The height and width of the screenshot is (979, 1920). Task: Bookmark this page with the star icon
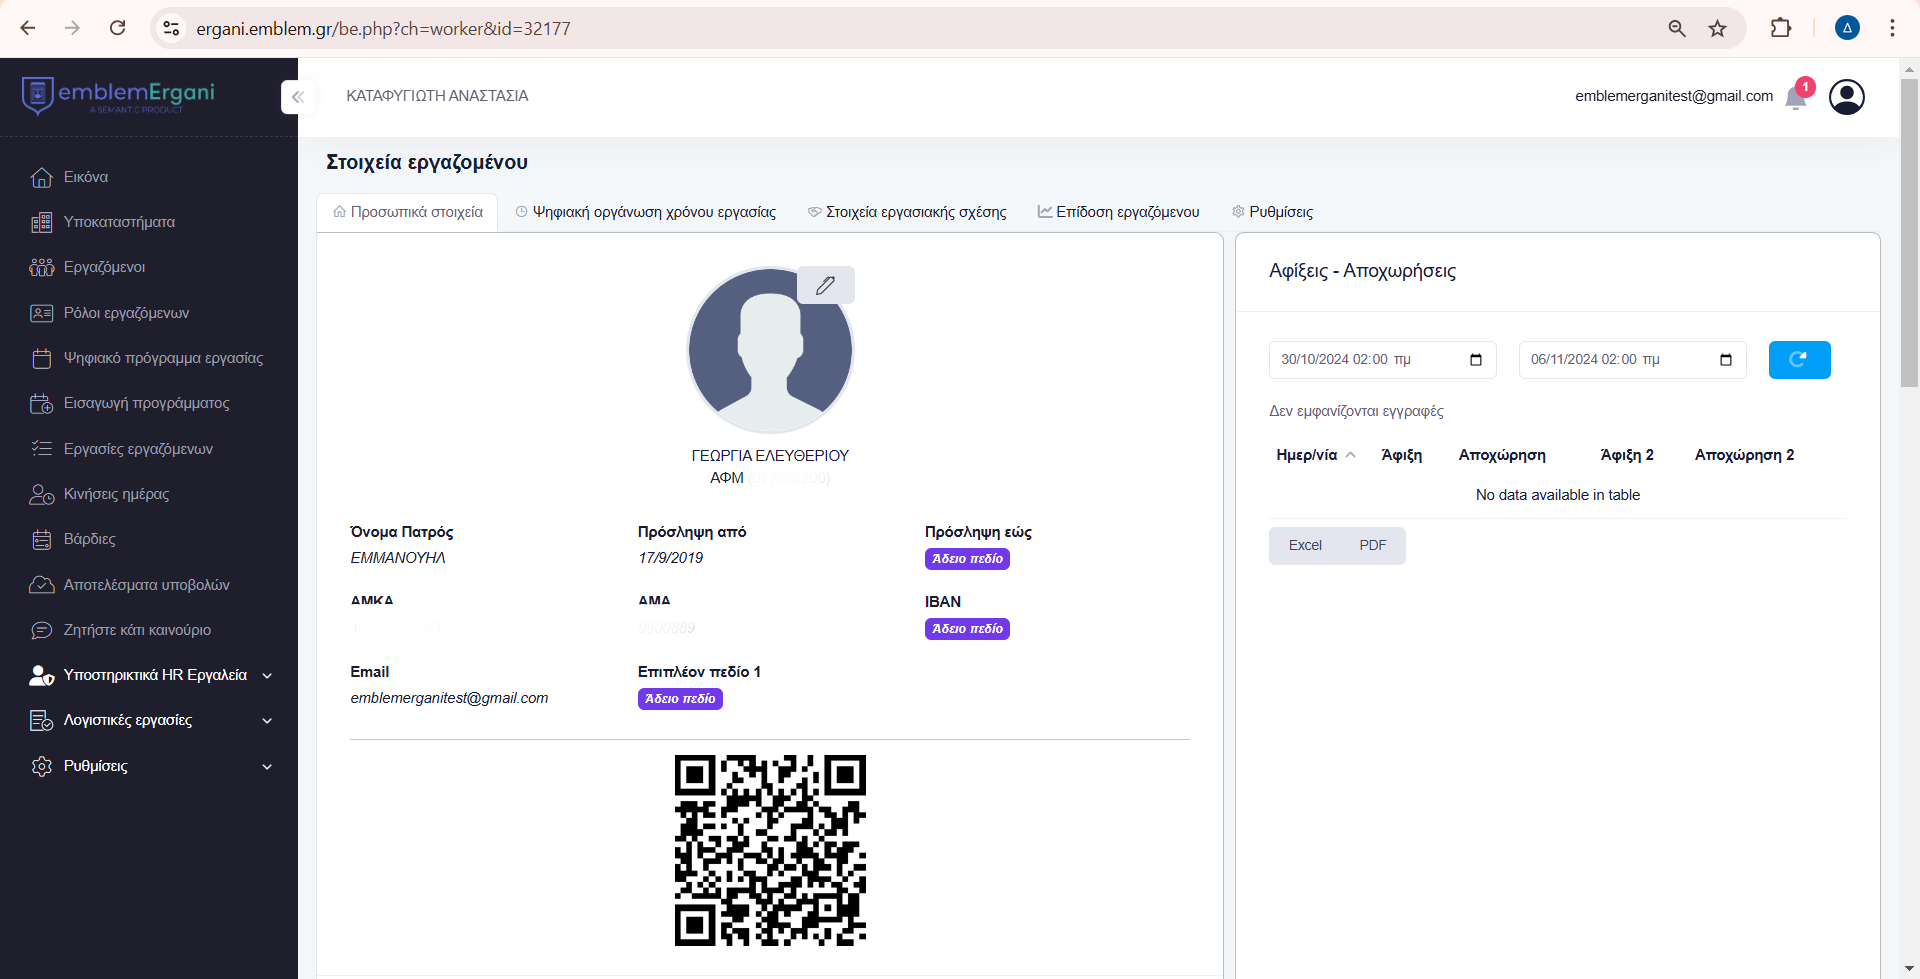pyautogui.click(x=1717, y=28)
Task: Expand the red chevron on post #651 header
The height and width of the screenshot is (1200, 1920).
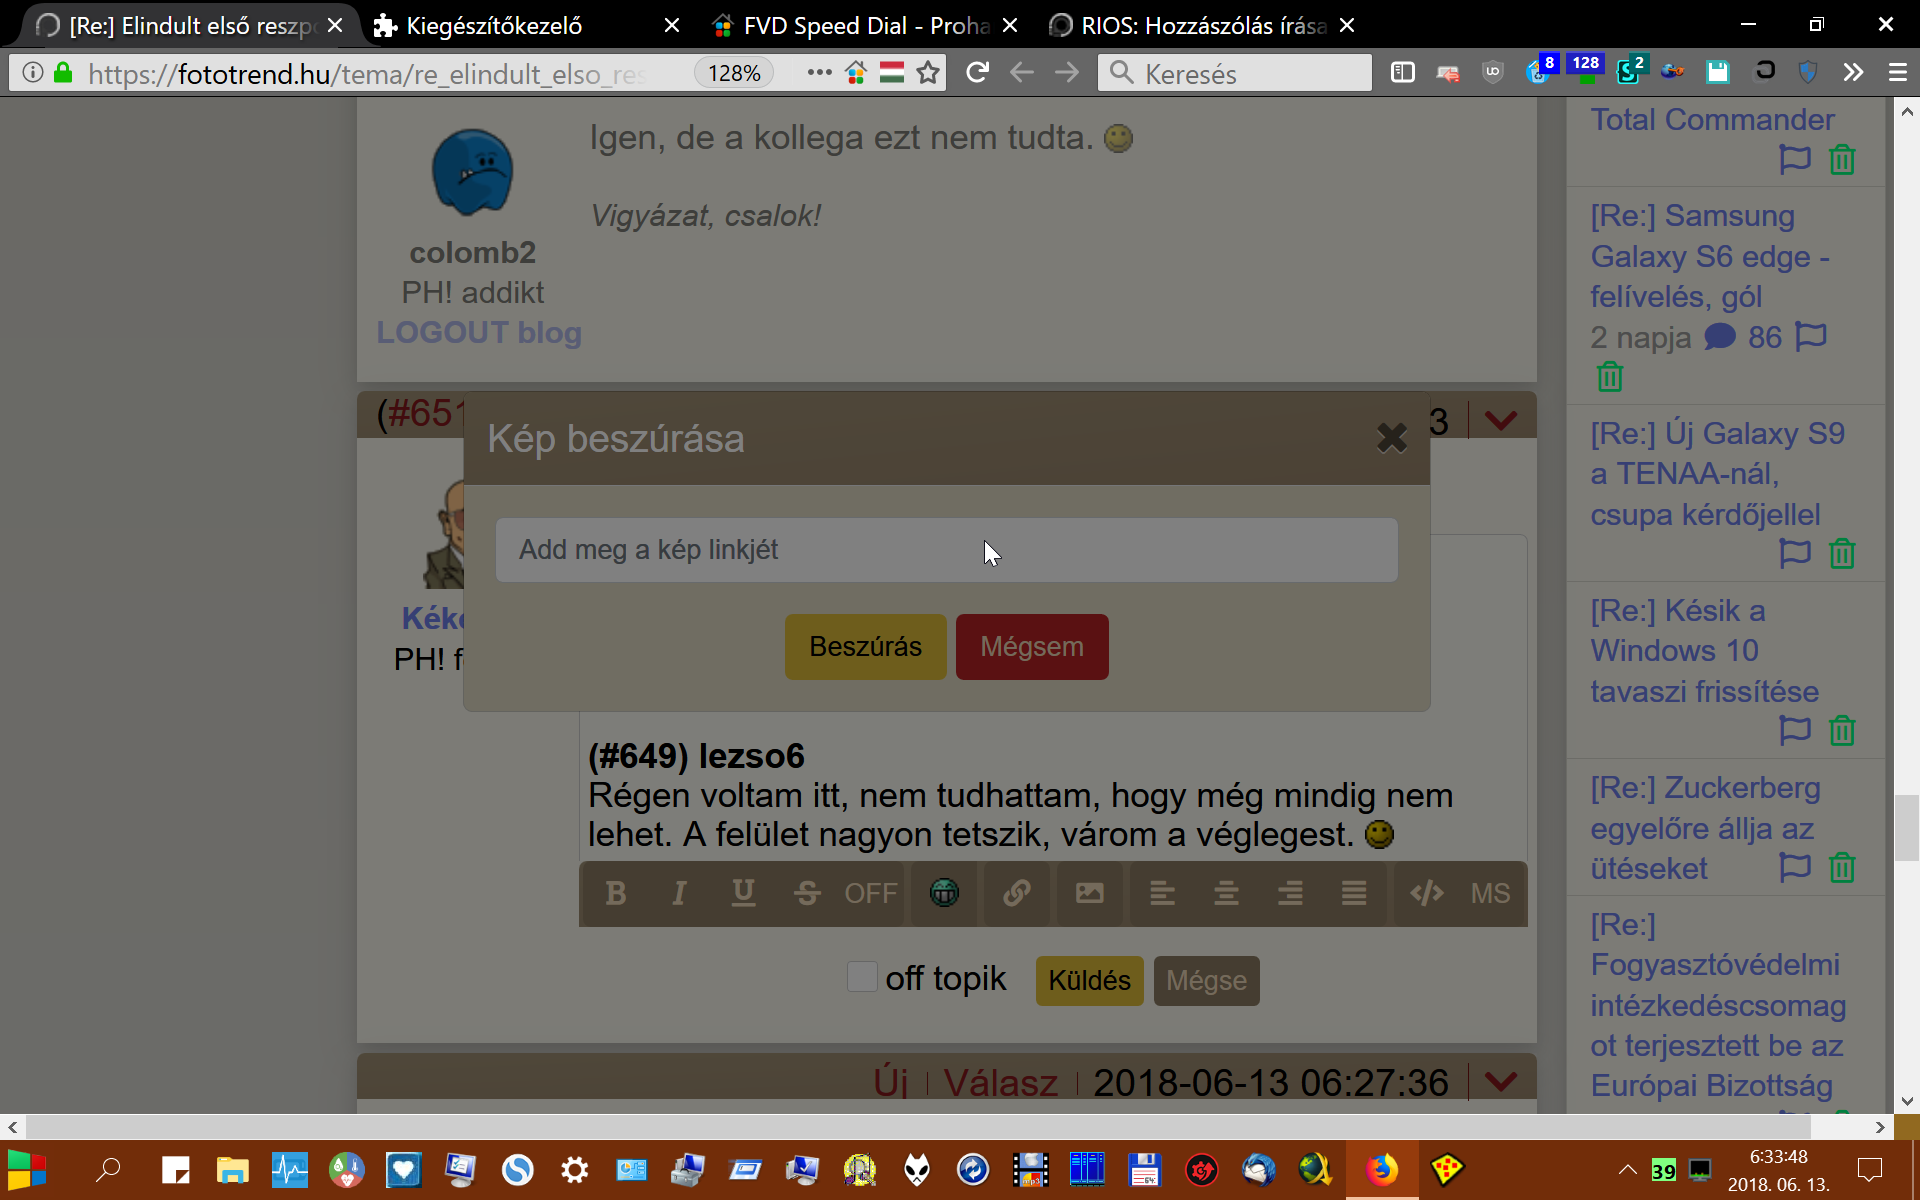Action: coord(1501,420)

***

▶ [Short exercise]: Find each line in the data above that contains the word "screenshot", and copy those lines.

▶ [Response to this task]:
The height and width of the screenshot is (979, 1920). Task: Bookmark this page with the star icon
The height and width of the screenshot is (1200, 1920).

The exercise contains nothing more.